Stony Brook University's Center for Biotechnology has been selected as one of eight startup accelerators in the nation to participate in a federal program designed to identify and support solutions to health security threats.
The program aims to provide financial resources to early-stage science innovations in the hopes of creating commercially viable businesses that can tackle the issues of early detection of infection, and early detection and treatment of sepsis.
Sepsis is the body's extreme response to infection and can be life-threatening. It is a leading cause of hospitalization in America and leads to 250,000 deaths annually, according to a release from the U.S. Department of Health & Human Services. Sepsis cases could "skyrocket after a bioterrorism attack or pandemic," HHS said.
The program is an effort on the part of the Biomedical Advanced Research and Development Authority (BARDA), a division of HHS . The initiative, called DRIVe (for Division of Research, Innovation and Ventures), will identify private investors as well as provide federal investment dollars for promising ventures.
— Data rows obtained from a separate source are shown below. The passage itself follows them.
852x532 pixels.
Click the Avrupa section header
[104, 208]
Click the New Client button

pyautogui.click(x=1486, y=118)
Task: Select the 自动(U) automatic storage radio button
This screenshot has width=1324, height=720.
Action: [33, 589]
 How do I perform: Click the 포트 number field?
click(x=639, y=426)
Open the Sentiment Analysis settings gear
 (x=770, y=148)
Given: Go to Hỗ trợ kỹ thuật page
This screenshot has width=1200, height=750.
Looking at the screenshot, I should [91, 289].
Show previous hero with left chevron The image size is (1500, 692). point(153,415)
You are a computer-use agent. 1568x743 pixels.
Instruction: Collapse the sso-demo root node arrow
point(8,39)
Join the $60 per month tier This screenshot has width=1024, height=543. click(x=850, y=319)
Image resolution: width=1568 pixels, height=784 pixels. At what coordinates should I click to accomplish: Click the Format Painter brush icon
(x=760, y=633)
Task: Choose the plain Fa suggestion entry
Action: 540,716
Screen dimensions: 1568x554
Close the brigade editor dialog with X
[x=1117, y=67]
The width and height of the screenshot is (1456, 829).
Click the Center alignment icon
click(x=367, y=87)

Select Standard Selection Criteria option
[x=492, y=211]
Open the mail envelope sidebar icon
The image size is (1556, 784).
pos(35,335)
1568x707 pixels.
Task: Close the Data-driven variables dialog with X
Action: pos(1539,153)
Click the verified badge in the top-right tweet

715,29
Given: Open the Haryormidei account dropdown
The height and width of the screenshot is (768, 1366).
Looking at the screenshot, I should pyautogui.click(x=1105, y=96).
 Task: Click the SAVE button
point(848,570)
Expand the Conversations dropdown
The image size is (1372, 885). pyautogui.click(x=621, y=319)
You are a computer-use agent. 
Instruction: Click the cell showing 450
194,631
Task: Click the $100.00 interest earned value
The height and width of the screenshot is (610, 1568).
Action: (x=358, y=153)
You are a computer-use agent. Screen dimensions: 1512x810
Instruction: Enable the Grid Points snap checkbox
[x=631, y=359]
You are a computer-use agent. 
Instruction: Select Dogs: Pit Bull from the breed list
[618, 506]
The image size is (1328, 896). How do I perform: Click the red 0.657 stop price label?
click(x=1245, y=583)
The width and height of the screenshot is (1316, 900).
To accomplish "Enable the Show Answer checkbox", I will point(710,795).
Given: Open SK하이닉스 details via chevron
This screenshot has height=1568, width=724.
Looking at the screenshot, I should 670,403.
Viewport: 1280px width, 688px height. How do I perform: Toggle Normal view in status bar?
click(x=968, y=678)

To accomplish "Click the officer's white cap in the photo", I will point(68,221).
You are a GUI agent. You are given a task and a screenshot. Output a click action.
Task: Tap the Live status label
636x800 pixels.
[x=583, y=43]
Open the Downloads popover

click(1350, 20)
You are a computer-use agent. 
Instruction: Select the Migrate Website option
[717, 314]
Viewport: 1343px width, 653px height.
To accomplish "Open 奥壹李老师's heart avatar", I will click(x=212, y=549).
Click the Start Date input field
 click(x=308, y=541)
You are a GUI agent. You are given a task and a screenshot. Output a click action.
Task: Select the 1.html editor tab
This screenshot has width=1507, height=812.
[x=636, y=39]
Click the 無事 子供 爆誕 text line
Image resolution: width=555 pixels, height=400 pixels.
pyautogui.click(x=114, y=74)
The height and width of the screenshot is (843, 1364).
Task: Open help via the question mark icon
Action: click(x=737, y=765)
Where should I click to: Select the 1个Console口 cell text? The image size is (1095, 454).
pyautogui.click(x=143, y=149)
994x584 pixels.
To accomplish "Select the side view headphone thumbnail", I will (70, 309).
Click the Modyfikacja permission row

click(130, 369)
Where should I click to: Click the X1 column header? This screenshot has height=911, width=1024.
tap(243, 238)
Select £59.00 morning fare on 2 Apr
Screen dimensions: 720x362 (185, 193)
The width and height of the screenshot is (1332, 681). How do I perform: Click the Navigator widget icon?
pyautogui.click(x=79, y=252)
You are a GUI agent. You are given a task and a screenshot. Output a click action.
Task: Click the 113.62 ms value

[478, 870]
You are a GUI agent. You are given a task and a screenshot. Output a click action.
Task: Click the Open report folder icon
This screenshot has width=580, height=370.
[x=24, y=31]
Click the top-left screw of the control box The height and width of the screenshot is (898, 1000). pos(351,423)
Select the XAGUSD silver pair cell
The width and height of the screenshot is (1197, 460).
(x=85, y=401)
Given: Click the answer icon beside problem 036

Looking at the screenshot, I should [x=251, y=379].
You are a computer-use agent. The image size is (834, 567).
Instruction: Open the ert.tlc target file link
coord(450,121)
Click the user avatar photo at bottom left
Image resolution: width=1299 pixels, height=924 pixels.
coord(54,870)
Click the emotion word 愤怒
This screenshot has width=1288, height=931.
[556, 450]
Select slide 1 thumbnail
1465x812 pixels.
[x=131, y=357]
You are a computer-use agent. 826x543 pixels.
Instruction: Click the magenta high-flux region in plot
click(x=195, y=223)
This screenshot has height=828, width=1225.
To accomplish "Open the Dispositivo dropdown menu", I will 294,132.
"Accelerators are part of a new business-friendly approach," Eric Hargan, deputy secretary for HHS, said in a statement. "This approach will help startups and other businesses shape the next generation of lifesaving technology and transform health security. That innovation is crucial to protecting Americans and saving lives."
The Center for Biotechnology, launched in 1983, was created to help foster and grow biotech companies on Long Island and in the state. The center will review science research on Long Island and in New York City that fits BARDA’s mission, and will connect potential startups with product development and business support services.
“We’re going to go out and scour the region,” said Clinton Rubin, director of the center. Rubin likened the accelerator’s task to that of gold prospectors. “We know there’s lots of gold out there that’s relevant to our health and security.”
As part of its admittance into the program, the Stony Brook center will receive $100,000 a year for five years in grant funding, which it will use to hire staff with experience in identifying and starting research-based businesses.
“There may be science out there that even the scientists don’t recognize are new perspectives,” Rubin said. “It’s a huge opportunity to bring commercial-level resources to our backyard.”
The other accelerators in the federal initiative include locations in Los Angeles, Seattle, Houston and Philadelphia.